Beim großformatigen „FAZ Magazin“ gibt es nach der Titelseite sage und schreibe 21 Seiten lang Werbung, bevor man sich zum „Editorial“ durchgekämpft hat. Dann folgen neben einigen Artikeln weitere 17 1/3 Seiten bezahlte Anzeigen und 18 Seiten detaillierter Konsumberatung unter Nennung der Produktnamen, „Strickjacke und Hose von Gucci“, „Pollunder von Prada und ein Hemd aus Paul’s Boutique in Berlin“, „In einem Blouson von Louis Vuitton“. Insgesamt 56 1/3 von 100 Seiten sind direkte oder indirekte Werbung.

Beim Reeperbahn-Festival in Hamburg lag im Foyer des Hotels ein „Zeit-Magazin Mann“ herum, mit Christoph Waltz auf dem Cover, „Ich bin ein anderer“. Die Titelthemen: „Neue Klassiker: Vom Mantel bis zum Messer“. Ähem. Und „Die Analyse: Wie männlich ist die Politik von heute?“
Ich bin ein wenig enttäuscht, daß nach nur 15 Seiten bezahlter Anzeigen bereits das Editorial auf mich wartet. Und außer den 15 Seiten vorne haben die Magazinmacher nur weitere 30 Seiten Anzeigen losschlagen können – dafür beherrscht in meinen Augen kein anderes dieser Magazine die hohe Kunst des Produktplacements bzw. das Freischaufeln redaktioneller Seiten für intensive großflächige Konsumberatung so perfekt wie das Zeit-Magazin Mann. Es ist richtiggehend schwierig, redaktionelle und werbliche Inhalte auseinanderzuhalten. „Die neuen Klassiker“ („die wertvollsten Dinge, die man sich zulegen kann“, „weil sie nicht auf einen Trend zugeschnitten sind, sondern auf die eigenen Bedürfnisse“...) etwa zeigen auf der einen Seite vier Produktfotos, zum Beispiel Whisky-Gläser, Krawatten, Boxen, Sneaker, Uhren oder Messer, und auf der daneben stehenden Seite werden Werbetexte inklusive aller Markennamen formuliert. „Mit schlechten Messern kann man nicht gut kochen. Diese hier sind so gut, daß am Herd kaum mehr etwas schiefgehen kann“, weiß das Zeit-Magazin Mann...

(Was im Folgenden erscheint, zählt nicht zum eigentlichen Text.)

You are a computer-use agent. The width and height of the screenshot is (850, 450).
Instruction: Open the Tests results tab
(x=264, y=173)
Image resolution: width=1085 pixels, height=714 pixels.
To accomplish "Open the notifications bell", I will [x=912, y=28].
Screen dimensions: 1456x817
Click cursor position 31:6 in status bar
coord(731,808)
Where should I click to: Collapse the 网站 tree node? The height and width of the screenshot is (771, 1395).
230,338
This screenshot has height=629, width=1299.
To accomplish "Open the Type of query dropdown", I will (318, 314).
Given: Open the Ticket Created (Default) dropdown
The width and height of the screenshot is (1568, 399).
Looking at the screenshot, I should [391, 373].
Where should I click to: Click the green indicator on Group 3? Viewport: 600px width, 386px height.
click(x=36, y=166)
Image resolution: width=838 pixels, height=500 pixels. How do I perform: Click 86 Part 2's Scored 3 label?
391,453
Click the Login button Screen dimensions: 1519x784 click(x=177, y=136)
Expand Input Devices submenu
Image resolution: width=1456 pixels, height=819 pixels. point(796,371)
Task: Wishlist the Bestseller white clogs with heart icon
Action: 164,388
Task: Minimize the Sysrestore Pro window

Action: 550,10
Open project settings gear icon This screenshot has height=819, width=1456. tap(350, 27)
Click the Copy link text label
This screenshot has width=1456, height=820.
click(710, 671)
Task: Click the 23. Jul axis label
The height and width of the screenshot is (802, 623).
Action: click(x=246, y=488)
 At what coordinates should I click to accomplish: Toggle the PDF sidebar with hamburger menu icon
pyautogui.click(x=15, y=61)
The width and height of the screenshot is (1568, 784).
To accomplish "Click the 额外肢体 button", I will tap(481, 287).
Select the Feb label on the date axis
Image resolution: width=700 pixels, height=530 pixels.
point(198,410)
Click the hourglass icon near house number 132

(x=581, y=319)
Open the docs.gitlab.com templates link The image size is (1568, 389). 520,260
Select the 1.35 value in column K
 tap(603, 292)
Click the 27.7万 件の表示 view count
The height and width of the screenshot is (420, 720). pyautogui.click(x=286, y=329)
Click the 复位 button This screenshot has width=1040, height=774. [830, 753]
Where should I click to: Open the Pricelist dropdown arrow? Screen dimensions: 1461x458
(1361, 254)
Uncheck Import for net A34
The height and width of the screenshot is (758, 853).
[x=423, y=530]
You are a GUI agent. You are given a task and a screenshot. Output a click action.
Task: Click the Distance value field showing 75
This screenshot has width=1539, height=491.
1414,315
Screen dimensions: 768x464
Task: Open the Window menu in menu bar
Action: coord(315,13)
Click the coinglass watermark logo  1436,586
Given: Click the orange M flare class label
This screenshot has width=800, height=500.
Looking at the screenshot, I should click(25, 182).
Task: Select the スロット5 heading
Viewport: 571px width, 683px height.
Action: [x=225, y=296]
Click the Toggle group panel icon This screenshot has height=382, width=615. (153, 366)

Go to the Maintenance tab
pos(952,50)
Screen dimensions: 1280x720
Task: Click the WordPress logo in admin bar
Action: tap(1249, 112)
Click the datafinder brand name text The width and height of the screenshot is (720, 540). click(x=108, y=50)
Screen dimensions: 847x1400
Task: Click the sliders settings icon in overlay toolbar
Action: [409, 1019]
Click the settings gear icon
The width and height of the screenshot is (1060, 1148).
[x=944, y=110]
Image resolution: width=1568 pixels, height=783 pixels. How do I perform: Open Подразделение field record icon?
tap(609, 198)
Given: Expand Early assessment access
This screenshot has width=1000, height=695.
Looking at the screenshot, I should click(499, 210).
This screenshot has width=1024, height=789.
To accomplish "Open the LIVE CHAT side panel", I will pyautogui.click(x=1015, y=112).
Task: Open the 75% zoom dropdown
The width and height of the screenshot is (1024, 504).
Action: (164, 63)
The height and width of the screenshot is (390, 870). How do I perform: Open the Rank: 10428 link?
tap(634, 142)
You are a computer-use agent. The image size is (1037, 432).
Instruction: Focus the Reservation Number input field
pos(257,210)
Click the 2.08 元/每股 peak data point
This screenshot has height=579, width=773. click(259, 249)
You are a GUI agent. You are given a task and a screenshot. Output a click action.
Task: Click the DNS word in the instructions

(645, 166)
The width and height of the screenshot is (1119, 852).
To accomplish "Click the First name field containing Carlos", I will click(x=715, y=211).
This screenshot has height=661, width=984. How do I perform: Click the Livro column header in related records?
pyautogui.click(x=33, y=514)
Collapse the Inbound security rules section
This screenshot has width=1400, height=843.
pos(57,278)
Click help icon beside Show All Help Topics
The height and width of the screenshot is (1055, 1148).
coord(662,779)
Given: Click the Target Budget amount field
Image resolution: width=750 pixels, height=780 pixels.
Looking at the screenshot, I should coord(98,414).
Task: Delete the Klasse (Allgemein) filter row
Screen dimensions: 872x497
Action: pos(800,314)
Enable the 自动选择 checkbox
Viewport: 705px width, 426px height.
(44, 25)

Für das Porträt über Christoph Waltz hat sich der zweifache Oscar-Preisträger auf 14 ½ Seiten in Mode von Herno, RRL Ralph Lauren, Calvin Klein, Hermès, Jil Sander, Hugo Boss und einigen anderen fotografieren lassen. Dann fährt eine Kolumnistin auf sechs Farbseiten (davon 5 ¼ Fotos des roten Porsche 911 Turbo S) ein Auto Probe –  er ist zwar „kein Auto der Vernunft“, aber: „Er gehört zu ihr“.
Insgesamt sind von den  Seiten des Zeit-Magazin Mann 45 Seiten bezahlte Anzeigen und 51 ¾ Seiten „Konsumberatung“, macht 86 ¾ Seiten direkte oder indirekte Werbung auf 180 Seiten – nicht einmal die Hälfte! Es ist klar: Das Zeit-Magazin Mann landet auf dem letzten Platz dieser kleinen Statistik.